_选段_
爬虫基础
1. 基本概念
1.1 什么是爬虫
通过编写程序模拟浏览器上网,去互联网上抓取数据
遵从浏览器上网流程
1.2 编程语言
- php(多线程和多进程方面封装的不够好)
- java(代码臃肿,重构成本大)
- c、c++(封装不够好)
- python
1.3 爬虫分类
- 通用爬虫:搜索引擎,将互联网上的网页下爱到本地,形成一个本地备份,
- 聚焦爬虫:页面中指定的数据
1.4 robots协议
约束爬虫程序的数据爬虫,相当于口头协议,并没有强制
1.5 反爬虫
通过相应的策略和技术手段,防止数据的爬取
1.6 反反爬虫
破解反爬虫手段
1.7 Jupyter Notebook
1.7.1 快捷键
- b:向下插入一个cell
- a:向上插入一个cell
- m:将cell切换成markdown
- y:将cell切换成code
- Shift+Enter:运行
- Shift+Tab:帮助文档
- Tab:自动补全
2. urllib模块
2.1 浏览器发送请求
- 输入指定url
- 针对指定的url发起了一个请求
- 获取服务器相应回来的页面数据
- 持久化存储
2.2 第一个网页
import urllib.request
url='https://www.baidu.com/'
response=urllib.request.urlopen(url=url)
page_text=response.read()
print(page_text)
with open('1.html','wb') as f:
f.write(page_text)

(已保存的条目)
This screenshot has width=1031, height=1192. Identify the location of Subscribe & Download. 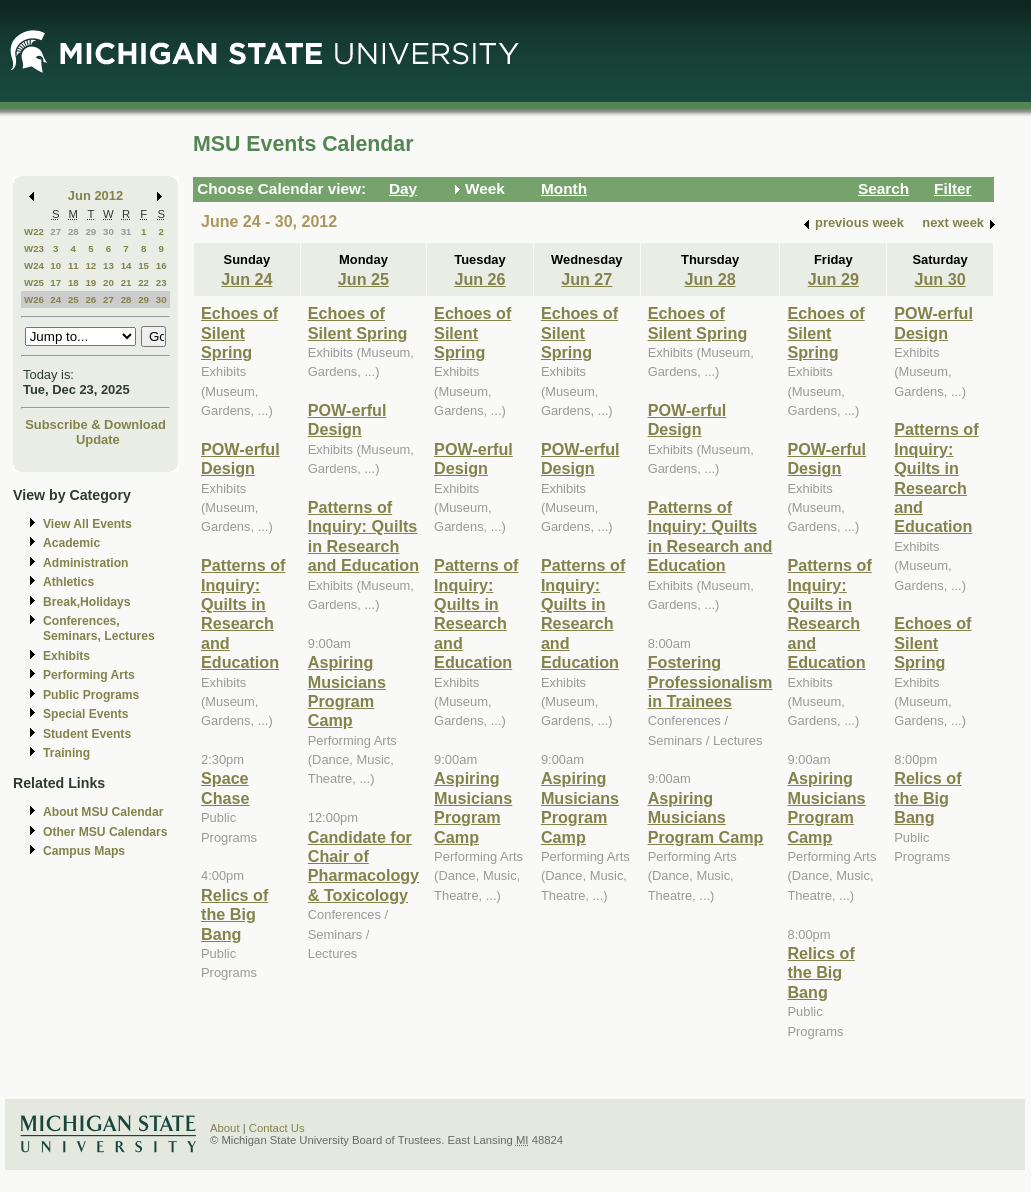
(95, 424).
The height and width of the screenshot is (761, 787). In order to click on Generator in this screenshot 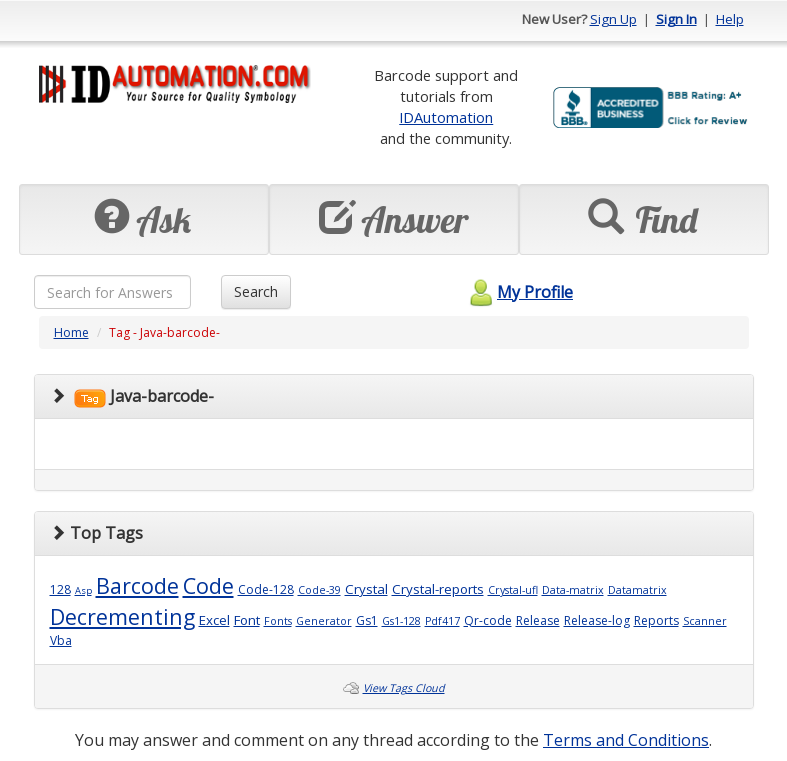, I will do `click(324, 621)`.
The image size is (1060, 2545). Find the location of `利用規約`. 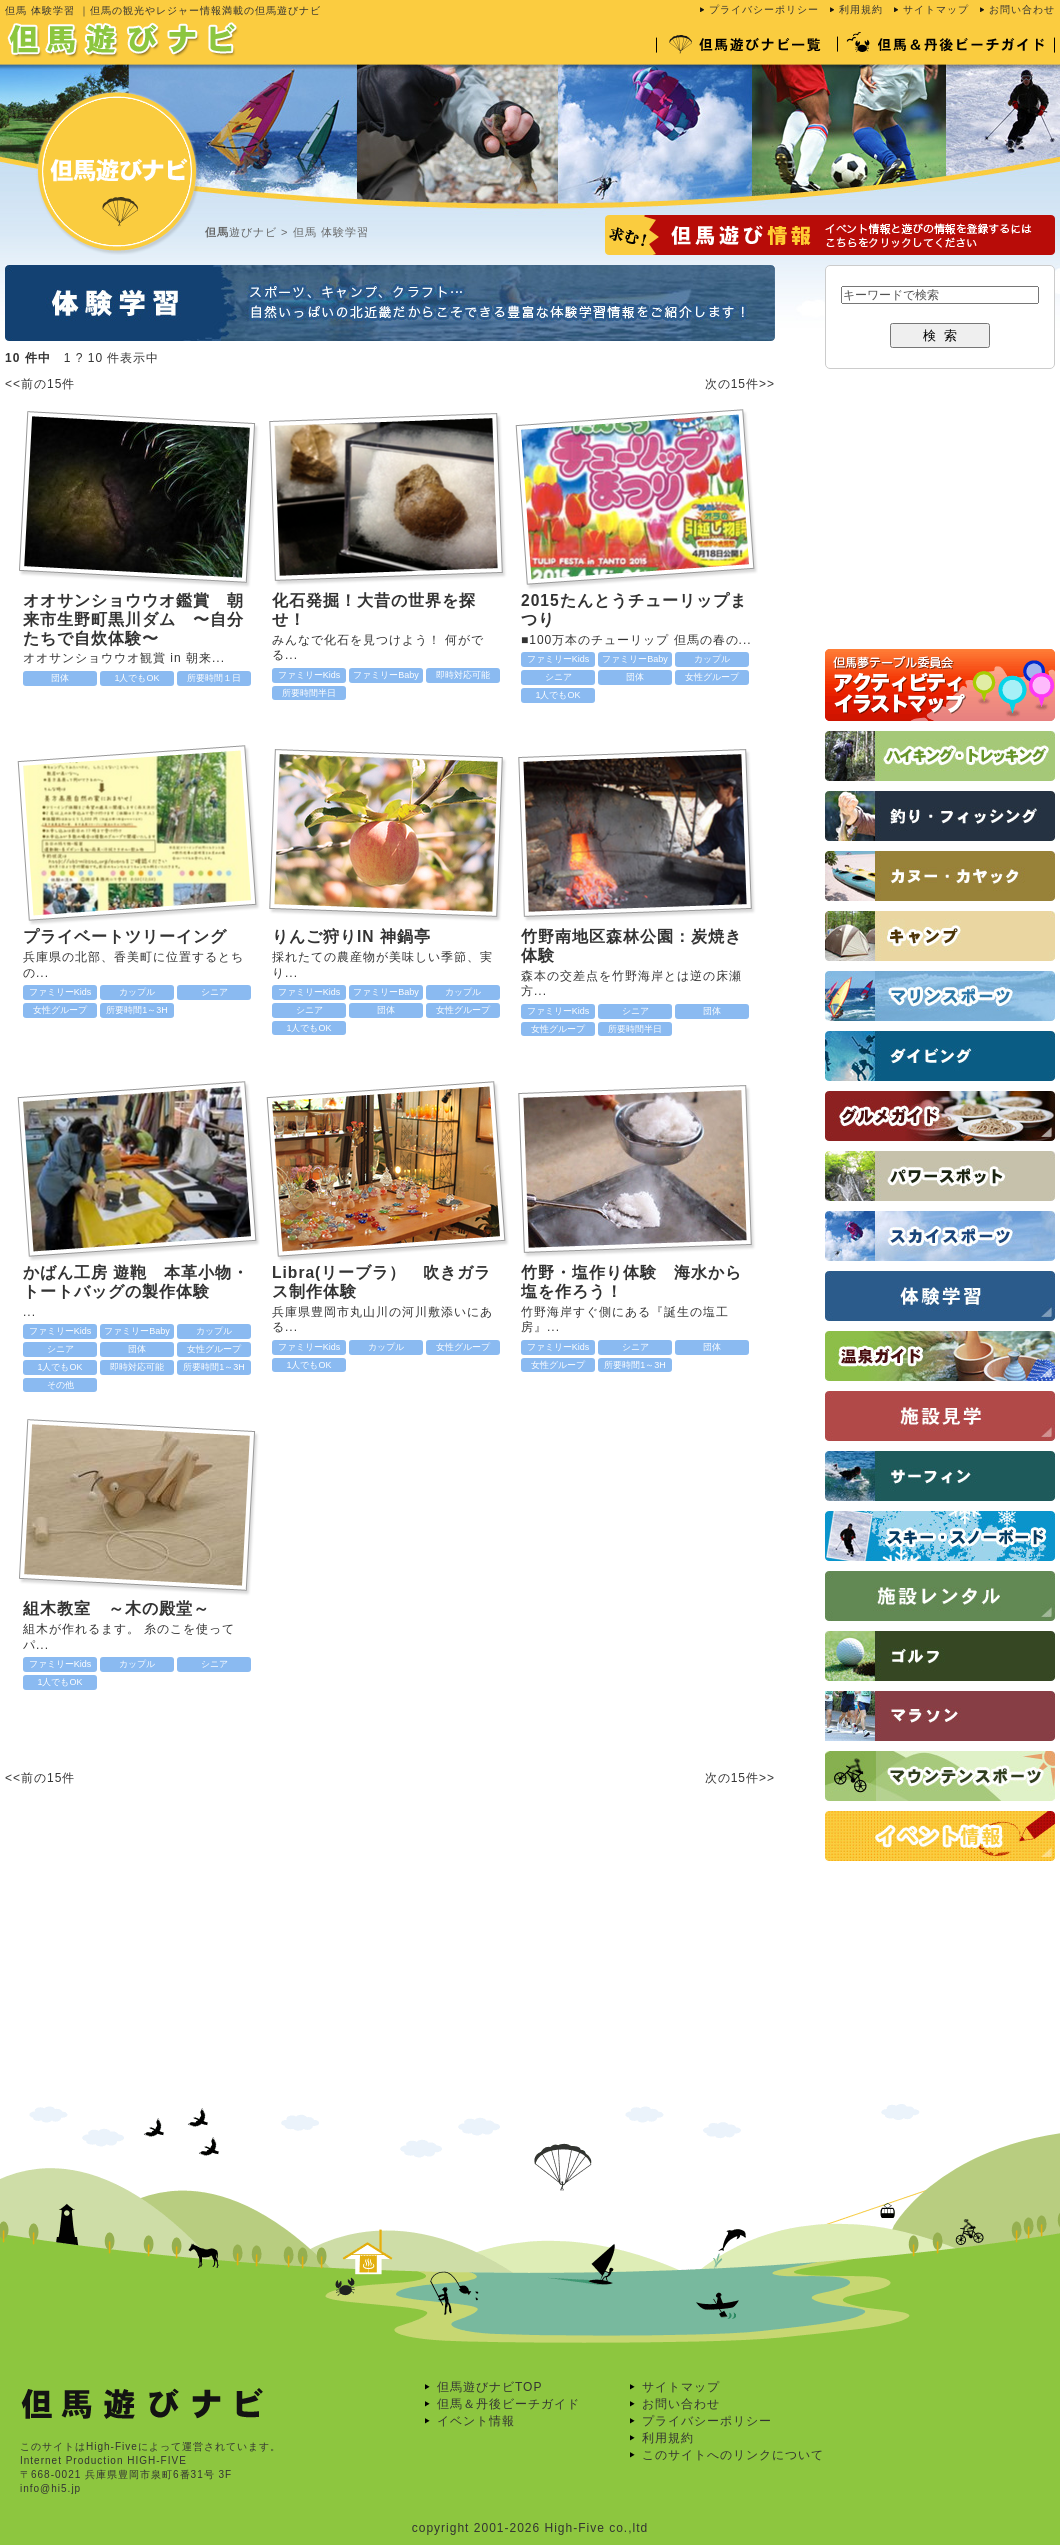

利用規約 is located at coordinates (861, 9).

_任务说明_
请从最后一行之后接着写这篇爬虫基础笔记，保持原有的标题编号和条目格式。

_以下为回答_
print('写入')
2.3 编码处理
url里面不能存在非ASCII码编码的字符
字符编码的转换
import urllib.request
import urllib.parse
url='http://www.baidu.com/s?wd='
word=urllib.parse.quote('人民币') # 对中文进行编码
url+=word # 将编码传给url
response=urllib.request.urlopen(url=url)
page_text=response.read()
with open('2.html','wb') as f:
f.write(page_text)
print('写入')
2.4 反爬机制
User-Agent(UA):请求载体的身份标识
网站检查请求的UA
反反爬机制:伪装爬虫程序请求的UA
2.5 伪装UA
import urllib.request
url='http://www.baidu.com/'
headers={
'User-Agent': 'Mozilla/5.0 (Windows NT 10.0; Win64; x64) AppleWebKit/537.36 (KHTML, like Gecko) Chrome/70.0.3538.67 Safari/537.36'
} # 自定义响应头
request=urllib.request.Request(url=url,headers=headers)
response=urllib.request.urlopen(request)
text=response.read()
with open('3.html','wb')as f:
f.write(text)
2.6 post请求
netwo的XHR里面去找
import urllib.request
import urllib.parse
url='https://fanyi.baidu.com/sug'
data={
'kw':'西瓜'
} # 将参数封装到字典中
data=urllib.parse.urlencode(data) # 进行编码处理,得到字符串类型
data=data.encode() # 将字符串类型的转成bytes类型
response=urllib.request.urlopen(url=url,data=data)
ret=response.read() # 一组json字符串
with open('4.html','wb')as f:
f.write(ret)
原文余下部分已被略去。